Calypso : Ce n'est pas la question. Jusqu'à l'air de cette île déserte, qui maintenant vibre des rugissements de la mer et des cris des oiseaux, est trop vide. Dans ce vide il n'y a pas de place pour le regret. Mais sens-tu aussi certains jours, dans le silence en suspension, comme l'empreinte d'anciennes existences et de présences disparues ?
Ulysse : Donc toi aussi tu parles d'écueils à braver ?
Calypso : C'est une sorte de silence. Une chose lointaine et pratiquement effacée. Ce qui a été ne sera jamais plus. Dans le vieux monde des dieux, quand ma volonté présidait au destin, on m'a donné des noms effrayants, Ulysse. La terre et la mer m'ont obéi, puis je me suis fatiguée ; le temps a passé, j'ai voulu ne plus évoluer. Certains d'entre nous ont résisté à de nouveaux dieux tandis que d'autres se sont éloignés dans le temps ; tout évoluait mais aboutissait à la même chose ; ça ne valait pas la peine de vouloir à nouveau contester le destin. Alors j'ai connu mon horizon et compris pourquoi les anciens dieux s'étaient résignés devant nous.
Ulysse : Mais n'étaient-ils pas immortels ?
Calypso : Et je le suis Ulysse. Je n'espère pas vivre et je n'espère pas mourir. J'accepte l'instant, le présent. [Vous mortels, vous attendez quelque chose de pareil, la vieillesse et le regret.] Pourquoi ne veux-tu pas te poser avec moi sur cette île ?
Ulysse : Je le ferais, si je croyais que tu étais résignée. Mais toi aussi qui a été la maîtresse de toutes ces choses, tu as besoin de moi, d'un mortel qui t'aide à supporter.
Calypso : C'est un bien réciproque Ulysse.
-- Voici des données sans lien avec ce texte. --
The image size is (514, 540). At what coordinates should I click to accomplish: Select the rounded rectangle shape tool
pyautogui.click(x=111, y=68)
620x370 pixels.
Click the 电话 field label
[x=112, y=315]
Il n'y a pas de vrai silence si on ne le partage pas.
Ulysse : N'en n'as-tu pas assez que je sois avec toi depuis tous ces jours ?
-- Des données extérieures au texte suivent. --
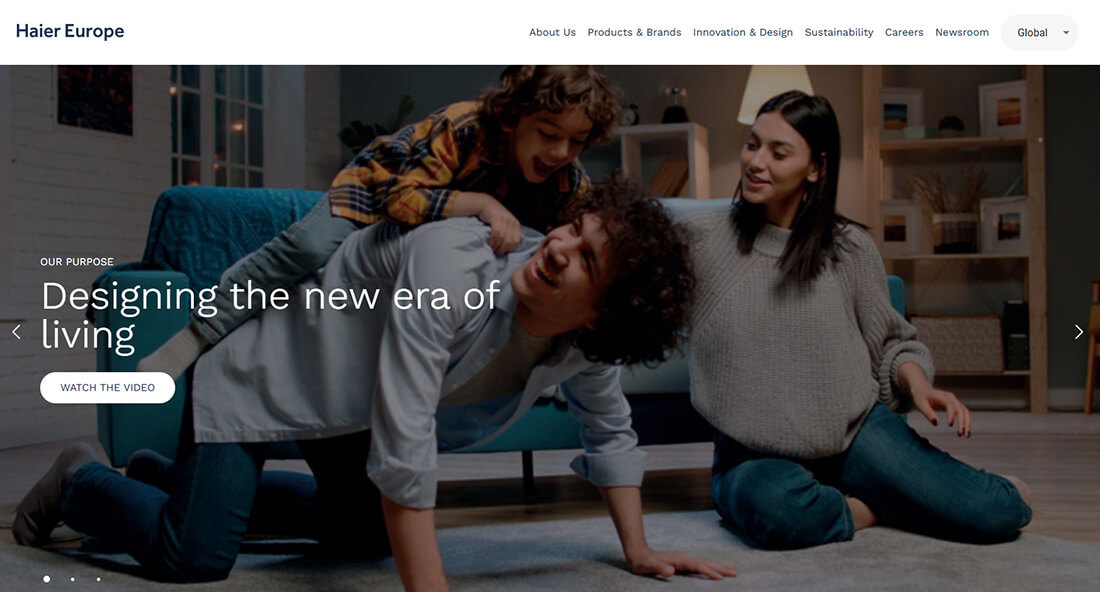
Task: Go to the next carousel slide arrow
Action: tap(1079, 332)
Calypso : Tu n'es pas comme moi Ulysse. Tu n'acceptes pas l'horizon de cette île. Et tu n'échappes pas au regret.
Ulysse : Ce que je regrette est cette part de moi-même, comme toi ton silence. Qu'as-tu perdu de toi le jour où la terre et la mer ont cessé de t'obéir. Tu t'es sentie seule et fatiguée et tu as renoncé à tes pouvoirs. Rien ne t'a été enlevé. Ce que tu es, c'est toi qui l'as voulu.
Calypso : Ce que je suis est presque rien. Presque mortelle, presque une ombre, comme toi. C'est un long sommeil commencé, on ne sait quand et tu es entré dans mon sommeil comme un rêve. Je crains l'aube, le réveil ; si tu t'en vas c'est le réveil.
Ulysse : C'est toi la déesse qui parles ?
Calypso : Je crains le réveil comme tu crains la mort. Voilà, alors j'étais morte, maintenant je le sais. Il ne restait de moi sur cette île que la voix de la mer et du vent. Oh ! Ce n'était pas souffrance. Je dormais. Mais quand tu es entré dans mon rêve tu portais une île en toi.
Ulysse : Depuis trop de temps je la cherche. Tu ne sais pas ce que c'est que d'apercevoir une terre, de scruter de tous ses yeux et chaque fois d'être déçu. Je ne peux pas accepter et ne plus chercher.
Calypso : Et pourtant Ulysse, vous les hommes vous dites qu'il ne faut pas chercher à retrouver ce qui a été perdu. Le passé ne revient jamais. Rien n’arrête la marche du temps. Toi qui as vu l'Océan, les monstres, l'Élysée, crois-tu que tu pourras reconnaitre les maisons, tes maisons ?
Ulysse : Toi-même tu as dit que je portais l'île en moi.
Calypso : Oh oui ! Mais changée, perdue, un silence. L'écho de la mer dans les rochers, un peu de fumée. Avec toi personne ne pourra partager. Les maisons seront pareilles au visage d'un vieillard. Tes paroles auront un sens différent des leurs. Tu seras plus seul qu'en mer.
Ulysse : Au moins je saurai que je dois m’arrêter.
Calypso : Ça n'en vaut pas la peine Ulysse. Celui qui ne s’arrête pas maintenant, immédiatement ne s'arrêtera jamais plus. Ce que tu fais, tu le feras toujours. Tu dois briser une fois le destin. Tu dois sortir du chemin et te laisser fondre dans le temps.
Ulysse : Je ne suis pas un immortel.
Calypso : Tu le seras si tu m'écoutes. Qu'est-ce que la vie éternelle sinon accepter l'instant qui vient, l'instant qui va. L'ivresse, le plaisir et la mort n'ont pas d'autre but. N'est-ce pas jusqu'à présent ce que fut ton errance inquiète.
Ulysse : Si je le savais je me serais déjà arrêté. Mais tu oublies une chose.
Calypso : Dis-moi.
Ulysse : Ce que je cherche, je l'ai dans le cœur, comme toi.